A real-time record of terminals (eg. laptops and desktops) assigned to or used by a custodian. The machine value is checked for current exceptions (i.e. reported lost/stolen). HDD in an invalid machine. Exception handling response may vary from a message to pclient to a Kill routine which will destroy all DA info on the pclient and may also destroy the pclient application software.

Archive:

All changes to status of active records can be archived. Archives can be used to recover various statistics and also for audit of correct practice.

    • Master Keys
    • Interim Keys
    • Custodians
    • Machines
      DA Register

This unit maintains date and time-stamped encrypted images of currently active and historic versions of DAs. These images are client unique as required and are available for reinstatement. Current images may be used as an image comparison with distributed copies. Hidden characters may be included for enhanced control of copy identification. The master image is the actual DA as known to the DAP system. Variations from this master would require various DAP responses.
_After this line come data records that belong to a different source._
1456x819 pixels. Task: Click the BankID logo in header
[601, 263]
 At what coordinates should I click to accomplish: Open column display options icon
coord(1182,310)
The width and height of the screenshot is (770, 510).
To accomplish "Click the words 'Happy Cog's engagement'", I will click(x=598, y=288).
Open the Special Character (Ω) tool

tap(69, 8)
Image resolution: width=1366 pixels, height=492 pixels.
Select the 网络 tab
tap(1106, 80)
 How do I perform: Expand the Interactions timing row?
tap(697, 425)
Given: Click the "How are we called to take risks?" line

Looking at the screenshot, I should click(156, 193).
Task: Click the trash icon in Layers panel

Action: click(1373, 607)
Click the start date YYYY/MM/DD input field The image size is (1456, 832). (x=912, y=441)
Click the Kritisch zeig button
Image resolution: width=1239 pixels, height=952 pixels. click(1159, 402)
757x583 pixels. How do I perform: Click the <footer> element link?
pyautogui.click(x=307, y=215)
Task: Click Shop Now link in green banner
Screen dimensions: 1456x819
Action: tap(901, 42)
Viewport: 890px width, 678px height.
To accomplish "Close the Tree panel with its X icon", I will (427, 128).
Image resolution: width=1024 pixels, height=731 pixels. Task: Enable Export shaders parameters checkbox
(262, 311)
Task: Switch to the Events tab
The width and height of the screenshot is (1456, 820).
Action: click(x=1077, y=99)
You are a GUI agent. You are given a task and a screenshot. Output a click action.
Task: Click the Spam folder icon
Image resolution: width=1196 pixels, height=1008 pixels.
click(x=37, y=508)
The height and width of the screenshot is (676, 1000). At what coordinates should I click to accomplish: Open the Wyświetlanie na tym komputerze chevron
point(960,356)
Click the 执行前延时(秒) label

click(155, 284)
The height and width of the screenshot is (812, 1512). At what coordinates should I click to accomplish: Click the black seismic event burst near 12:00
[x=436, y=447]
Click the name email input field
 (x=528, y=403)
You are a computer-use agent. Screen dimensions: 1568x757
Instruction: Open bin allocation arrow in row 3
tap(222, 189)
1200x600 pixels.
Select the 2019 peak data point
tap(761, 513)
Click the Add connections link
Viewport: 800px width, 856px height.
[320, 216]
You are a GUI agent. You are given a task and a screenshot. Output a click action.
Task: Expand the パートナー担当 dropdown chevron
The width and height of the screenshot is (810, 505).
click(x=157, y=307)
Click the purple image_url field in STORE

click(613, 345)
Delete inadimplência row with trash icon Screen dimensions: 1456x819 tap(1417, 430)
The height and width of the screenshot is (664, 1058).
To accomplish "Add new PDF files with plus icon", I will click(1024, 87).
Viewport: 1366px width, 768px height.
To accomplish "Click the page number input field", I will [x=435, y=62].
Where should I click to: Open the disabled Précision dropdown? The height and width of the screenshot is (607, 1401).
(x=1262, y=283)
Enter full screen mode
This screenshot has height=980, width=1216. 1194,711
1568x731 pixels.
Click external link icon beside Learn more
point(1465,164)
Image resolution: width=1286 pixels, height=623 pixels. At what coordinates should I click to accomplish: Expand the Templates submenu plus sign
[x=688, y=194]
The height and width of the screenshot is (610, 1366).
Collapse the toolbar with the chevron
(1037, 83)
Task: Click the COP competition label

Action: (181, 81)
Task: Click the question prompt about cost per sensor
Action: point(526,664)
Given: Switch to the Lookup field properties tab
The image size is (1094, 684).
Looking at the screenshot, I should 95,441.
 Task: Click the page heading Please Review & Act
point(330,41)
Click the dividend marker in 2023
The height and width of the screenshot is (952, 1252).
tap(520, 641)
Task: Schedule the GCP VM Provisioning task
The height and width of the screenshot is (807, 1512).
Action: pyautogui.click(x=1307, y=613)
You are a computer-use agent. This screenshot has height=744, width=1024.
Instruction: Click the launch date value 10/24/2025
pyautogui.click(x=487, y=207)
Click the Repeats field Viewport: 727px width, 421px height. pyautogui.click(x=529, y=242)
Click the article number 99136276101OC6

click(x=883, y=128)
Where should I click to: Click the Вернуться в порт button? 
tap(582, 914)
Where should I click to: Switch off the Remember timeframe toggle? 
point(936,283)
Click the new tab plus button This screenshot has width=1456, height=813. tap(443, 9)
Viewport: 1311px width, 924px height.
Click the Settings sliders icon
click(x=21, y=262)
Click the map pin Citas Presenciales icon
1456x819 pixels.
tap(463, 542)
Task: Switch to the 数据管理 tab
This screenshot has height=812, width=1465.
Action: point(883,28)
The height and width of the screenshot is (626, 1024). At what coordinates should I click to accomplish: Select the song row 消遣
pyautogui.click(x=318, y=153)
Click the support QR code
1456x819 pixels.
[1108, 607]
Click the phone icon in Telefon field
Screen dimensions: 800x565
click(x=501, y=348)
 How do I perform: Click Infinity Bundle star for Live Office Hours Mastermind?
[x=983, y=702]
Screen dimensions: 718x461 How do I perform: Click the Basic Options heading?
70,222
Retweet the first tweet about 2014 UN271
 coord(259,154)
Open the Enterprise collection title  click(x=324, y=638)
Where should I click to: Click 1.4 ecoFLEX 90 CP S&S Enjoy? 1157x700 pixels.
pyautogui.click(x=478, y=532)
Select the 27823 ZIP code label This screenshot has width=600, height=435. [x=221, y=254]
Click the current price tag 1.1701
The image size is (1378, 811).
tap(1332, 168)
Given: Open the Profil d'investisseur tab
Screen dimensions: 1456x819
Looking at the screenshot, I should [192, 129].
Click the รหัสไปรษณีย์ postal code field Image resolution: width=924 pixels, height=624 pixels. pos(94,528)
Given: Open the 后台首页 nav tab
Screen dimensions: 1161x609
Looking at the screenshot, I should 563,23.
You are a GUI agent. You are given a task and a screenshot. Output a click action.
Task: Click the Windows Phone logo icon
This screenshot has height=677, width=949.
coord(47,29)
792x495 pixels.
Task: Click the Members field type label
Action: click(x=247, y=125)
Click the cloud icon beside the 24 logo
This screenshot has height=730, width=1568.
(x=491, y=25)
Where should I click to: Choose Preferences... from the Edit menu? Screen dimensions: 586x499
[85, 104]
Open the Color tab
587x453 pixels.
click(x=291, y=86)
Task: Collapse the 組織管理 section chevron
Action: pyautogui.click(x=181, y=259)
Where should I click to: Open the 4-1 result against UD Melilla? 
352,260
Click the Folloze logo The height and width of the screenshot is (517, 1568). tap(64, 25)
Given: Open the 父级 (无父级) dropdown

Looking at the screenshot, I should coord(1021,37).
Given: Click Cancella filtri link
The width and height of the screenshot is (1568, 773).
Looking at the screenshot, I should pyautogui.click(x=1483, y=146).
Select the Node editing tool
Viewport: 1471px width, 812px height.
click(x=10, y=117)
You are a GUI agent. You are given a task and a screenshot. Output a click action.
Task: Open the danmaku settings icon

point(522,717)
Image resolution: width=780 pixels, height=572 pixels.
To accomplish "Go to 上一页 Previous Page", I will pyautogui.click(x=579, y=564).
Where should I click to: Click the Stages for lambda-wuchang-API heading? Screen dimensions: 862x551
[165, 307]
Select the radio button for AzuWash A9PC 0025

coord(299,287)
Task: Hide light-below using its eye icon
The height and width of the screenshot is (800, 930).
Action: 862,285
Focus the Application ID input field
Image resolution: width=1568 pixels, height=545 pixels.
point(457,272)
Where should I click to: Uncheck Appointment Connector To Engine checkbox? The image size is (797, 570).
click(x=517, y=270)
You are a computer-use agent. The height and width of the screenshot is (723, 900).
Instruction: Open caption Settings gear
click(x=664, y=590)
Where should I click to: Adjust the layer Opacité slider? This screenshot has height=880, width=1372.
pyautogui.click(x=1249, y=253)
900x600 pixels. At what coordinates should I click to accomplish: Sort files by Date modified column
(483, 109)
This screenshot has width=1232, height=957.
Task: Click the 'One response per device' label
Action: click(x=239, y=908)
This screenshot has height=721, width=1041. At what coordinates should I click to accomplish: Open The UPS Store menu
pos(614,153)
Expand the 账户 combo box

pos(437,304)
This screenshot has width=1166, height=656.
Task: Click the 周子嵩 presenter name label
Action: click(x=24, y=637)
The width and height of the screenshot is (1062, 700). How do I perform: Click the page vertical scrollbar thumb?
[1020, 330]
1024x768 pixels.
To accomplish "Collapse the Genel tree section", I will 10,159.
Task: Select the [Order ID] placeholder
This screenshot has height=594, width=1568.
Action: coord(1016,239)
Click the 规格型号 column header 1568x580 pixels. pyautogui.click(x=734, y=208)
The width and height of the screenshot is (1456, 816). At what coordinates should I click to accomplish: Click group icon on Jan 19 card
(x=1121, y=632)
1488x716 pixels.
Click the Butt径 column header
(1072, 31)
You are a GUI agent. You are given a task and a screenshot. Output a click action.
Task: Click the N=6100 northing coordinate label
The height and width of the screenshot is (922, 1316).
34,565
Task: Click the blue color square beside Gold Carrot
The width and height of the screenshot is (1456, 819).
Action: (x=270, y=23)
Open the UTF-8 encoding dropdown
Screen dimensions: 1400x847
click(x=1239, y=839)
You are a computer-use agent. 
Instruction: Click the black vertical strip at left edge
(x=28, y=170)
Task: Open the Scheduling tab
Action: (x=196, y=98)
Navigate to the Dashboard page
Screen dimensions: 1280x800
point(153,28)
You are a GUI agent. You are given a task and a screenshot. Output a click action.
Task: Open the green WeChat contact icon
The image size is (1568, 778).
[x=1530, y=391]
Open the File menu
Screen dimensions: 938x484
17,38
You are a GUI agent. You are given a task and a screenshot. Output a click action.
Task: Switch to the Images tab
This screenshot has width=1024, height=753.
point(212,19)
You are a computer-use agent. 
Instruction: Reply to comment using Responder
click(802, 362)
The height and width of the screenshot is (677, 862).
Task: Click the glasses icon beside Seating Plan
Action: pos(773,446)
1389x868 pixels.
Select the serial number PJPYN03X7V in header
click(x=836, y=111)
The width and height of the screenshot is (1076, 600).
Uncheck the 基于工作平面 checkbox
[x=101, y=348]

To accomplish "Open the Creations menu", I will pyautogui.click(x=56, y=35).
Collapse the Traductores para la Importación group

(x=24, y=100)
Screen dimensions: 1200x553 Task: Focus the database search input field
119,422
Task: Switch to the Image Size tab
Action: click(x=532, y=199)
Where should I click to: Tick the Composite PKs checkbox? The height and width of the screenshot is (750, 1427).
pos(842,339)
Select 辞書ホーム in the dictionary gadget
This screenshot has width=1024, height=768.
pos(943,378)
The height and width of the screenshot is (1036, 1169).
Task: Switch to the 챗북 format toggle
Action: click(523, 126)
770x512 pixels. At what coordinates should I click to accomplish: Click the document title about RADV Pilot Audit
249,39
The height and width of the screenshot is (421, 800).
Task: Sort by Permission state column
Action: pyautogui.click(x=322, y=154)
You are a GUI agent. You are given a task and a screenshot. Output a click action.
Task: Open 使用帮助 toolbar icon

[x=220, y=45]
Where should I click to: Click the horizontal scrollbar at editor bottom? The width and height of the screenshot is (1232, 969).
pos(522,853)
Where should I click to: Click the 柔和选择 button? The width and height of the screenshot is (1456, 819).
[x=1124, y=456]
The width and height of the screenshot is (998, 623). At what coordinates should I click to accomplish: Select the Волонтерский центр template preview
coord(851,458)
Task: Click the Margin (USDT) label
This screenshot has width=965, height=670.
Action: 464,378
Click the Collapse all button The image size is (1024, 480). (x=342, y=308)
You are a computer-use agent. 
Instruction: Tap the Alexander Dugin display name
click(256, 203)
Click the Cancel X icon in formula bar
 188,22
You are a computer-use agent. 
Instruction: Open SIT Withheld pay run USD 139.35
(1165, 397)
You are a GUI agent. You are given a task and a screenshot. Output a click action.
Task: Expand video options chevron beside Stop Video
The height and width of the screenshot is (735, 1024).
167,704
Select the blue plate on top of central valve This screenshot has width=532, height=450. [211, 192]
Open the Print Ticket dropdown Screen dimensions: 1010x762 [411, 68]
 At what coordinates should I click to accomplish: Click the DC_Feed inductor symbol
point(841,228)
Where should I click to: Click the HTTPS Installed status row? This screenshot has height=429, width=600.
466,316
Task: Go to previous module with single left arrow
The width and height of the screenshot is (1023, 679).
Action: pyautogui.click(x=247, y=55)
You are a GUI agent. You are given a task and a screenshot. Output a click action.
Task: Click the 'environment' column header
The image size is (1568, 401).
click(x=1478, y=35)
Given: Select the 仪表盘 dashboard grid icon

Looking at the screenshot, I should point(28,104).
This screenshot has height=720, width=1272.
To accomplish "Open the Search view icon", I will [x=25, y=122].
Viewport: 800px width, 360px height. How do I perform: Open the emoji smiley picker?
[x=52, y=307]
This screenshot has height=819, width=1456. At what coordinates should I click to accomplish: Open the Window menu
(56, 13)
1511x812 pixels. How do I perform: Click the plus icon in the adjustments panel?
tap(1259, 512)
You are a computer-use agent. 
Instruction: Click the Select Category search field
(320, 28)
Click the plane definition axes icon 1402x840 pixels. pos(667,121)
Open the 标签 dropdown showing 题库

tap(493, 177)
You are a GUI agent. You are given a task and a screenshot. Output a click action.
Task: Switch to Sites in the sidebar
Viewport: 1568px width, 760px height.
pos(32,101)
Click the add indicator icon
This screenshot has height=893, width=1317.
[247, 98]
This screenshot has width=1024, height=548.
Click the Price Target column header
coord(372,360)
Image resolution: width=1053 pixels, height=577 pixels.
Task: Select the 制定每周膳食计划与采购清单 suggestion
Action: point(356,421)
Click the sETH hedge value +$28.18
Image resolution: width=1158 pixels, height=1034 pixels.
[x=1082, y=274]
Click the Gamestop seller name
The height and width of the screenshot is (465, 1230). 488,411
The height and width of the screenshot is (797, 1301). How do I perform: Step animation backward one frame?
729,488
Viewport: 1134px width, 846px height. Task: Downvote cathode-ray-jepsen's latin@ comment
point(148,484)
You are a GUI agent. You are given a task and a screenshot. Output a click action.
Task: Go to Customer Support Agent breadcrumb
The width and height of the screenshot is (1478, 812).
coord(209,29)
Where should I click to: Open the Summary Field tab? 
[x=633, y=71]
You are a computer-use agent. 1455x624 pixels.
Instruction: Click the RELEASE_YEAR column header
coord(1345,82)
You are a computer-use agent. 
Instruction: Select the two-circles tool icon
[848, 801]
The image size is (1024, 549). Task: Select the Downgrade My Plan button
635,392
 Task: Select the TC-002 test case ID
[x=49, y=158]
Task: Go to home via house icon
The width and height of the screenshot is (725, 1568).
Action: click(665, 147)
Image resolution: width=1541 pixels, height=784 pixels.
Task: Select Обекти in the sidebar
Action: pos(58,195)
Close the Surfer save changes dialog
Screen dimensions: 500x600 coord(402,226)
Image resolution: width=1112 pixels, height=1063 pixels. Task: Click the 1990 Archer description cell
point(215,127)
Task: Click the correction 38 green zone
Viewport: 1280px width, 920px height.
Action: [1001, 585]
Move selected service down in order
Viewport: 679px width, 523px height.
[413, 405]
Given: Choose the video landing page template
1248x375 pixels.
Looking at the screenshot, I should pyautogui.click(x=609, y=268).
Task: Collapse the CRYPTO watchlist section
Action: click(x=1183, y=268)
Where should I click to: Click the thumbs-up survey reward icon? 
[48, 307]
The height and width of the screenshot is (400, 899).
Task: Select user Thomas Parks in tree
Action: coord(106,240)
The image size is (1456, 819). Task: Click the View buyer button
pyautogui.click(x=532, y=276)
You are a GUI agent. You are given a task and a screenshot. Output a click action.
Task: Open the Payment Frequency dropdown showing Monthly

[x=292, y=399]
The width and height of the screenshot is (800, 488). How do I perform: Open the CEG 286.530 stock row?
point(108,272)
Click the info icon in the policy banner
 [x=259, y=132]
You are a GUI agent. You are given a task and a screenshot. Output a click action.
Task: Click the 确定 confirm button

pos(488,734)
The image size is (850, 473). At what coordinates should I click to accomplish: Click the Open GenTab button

Databases: Active pclient (images), Archive pclient.

DAP Log Record

This unit maintains a time-stamped transaction by transaction record of all activity throughout the DAP system. It is used for disaster recovery across the system. It is also used as a source of information to be analyzed for operational and functional correctness of the DAP system.

Hackers attempting to compromise the DAP system will probably seek to scrub log files. Therefore all scrubbing is to be validated before executing.

Architecture—pclient

  • pclient setup and initialize (use Skey for setup encryption)
  • pclient control
    • Startup (hands-on or secure CD)
    • Integrity (PCL01, PCL05), (BIOS, C++ and DOS)
    • Violations (PCL02), (C++ and DOS)
    • Poison pill
      • Change administration (PCL09) (BIOS and C++)
    • Read (PCL03, PCL10) (application, Windows, DOS, C++)
    • Write (PCL04, PCL11) (application, Windows, DOS, C++)
    • pclient administration
      • Response requests (C++)
        • Machine custody check (PCL06)
        • Plevel synch check
      • Changes (BIOS and C++)
        • DA plevels (PCL07)
        • Custodian plevels (PCL08)
    • Communications and signals (C++)
      POST Level
      Power-on Control Monitor:

DAP is potentially exposed where a distributed laptop is not presented to the network. Non-presentation precludes timely validation of DAP status etc. In such cases various power-related factors can be limited, for example the number of power-on's between successive network connections, length of power-on, or a given duration of date/time. Exceeding this limit may optionally trigger an automatic pclient response which may be extremely drastic in the interests of denying access by unauthorized or no longer authorized persons to the DAs currently resident on the machine. (Operate module AA)

Check physical machine value against value recorded in poison pill on HDD from pcentral key register. A mismatch indicates HDD in wrong machine. If this machine is also not connected to network then do KILL to data and pclient. If network connected reports to pcentral and seeks response before continuing. Any interrupt does KILL. (Operate module LL)

Non-DAP Bypass

DAP can allow immediate and unrestricted bypass for all non-DA records. This is done to avoid any unnecessary processing overheads for records, which do not require this (identified by encrypted plevel of protection). This bypass is protected and monitored to ensure it is not a point of system corruption. Bypasses may be recorded on the DAP Log Record for later perusal. (Operate module TT)

Communication Interface

All interactions DAP Central are managed through this module.

Exception Handler

Exceptions identified by pclient and pcentral resident functions or advised by pcentral Communications Controller are handled at this point. It is considered that a focal point enables multiple exceptions to be considered in sum and may attract a higher-level protection response than would apply for a single exception.

Client Creates DA

A custodian may create a DA whilst machine not connected network/pcentral. All output files created in the session opening a DA with a selected plevel to be centrally logged for subsequent analysis. This requirement to be coupled with a mandatory network connection or Kill. (Operate module EE)

Encryption Handler

This unit can apply all encryption and decryption routines. Encryption whilst network connected does not rely on pcentral to complete encryption process. Encryption whilst not connected to rely on module RR. (Operate module RR).

I/O Interruption Handler

(Operate Module DD (Interdict Local Output Function))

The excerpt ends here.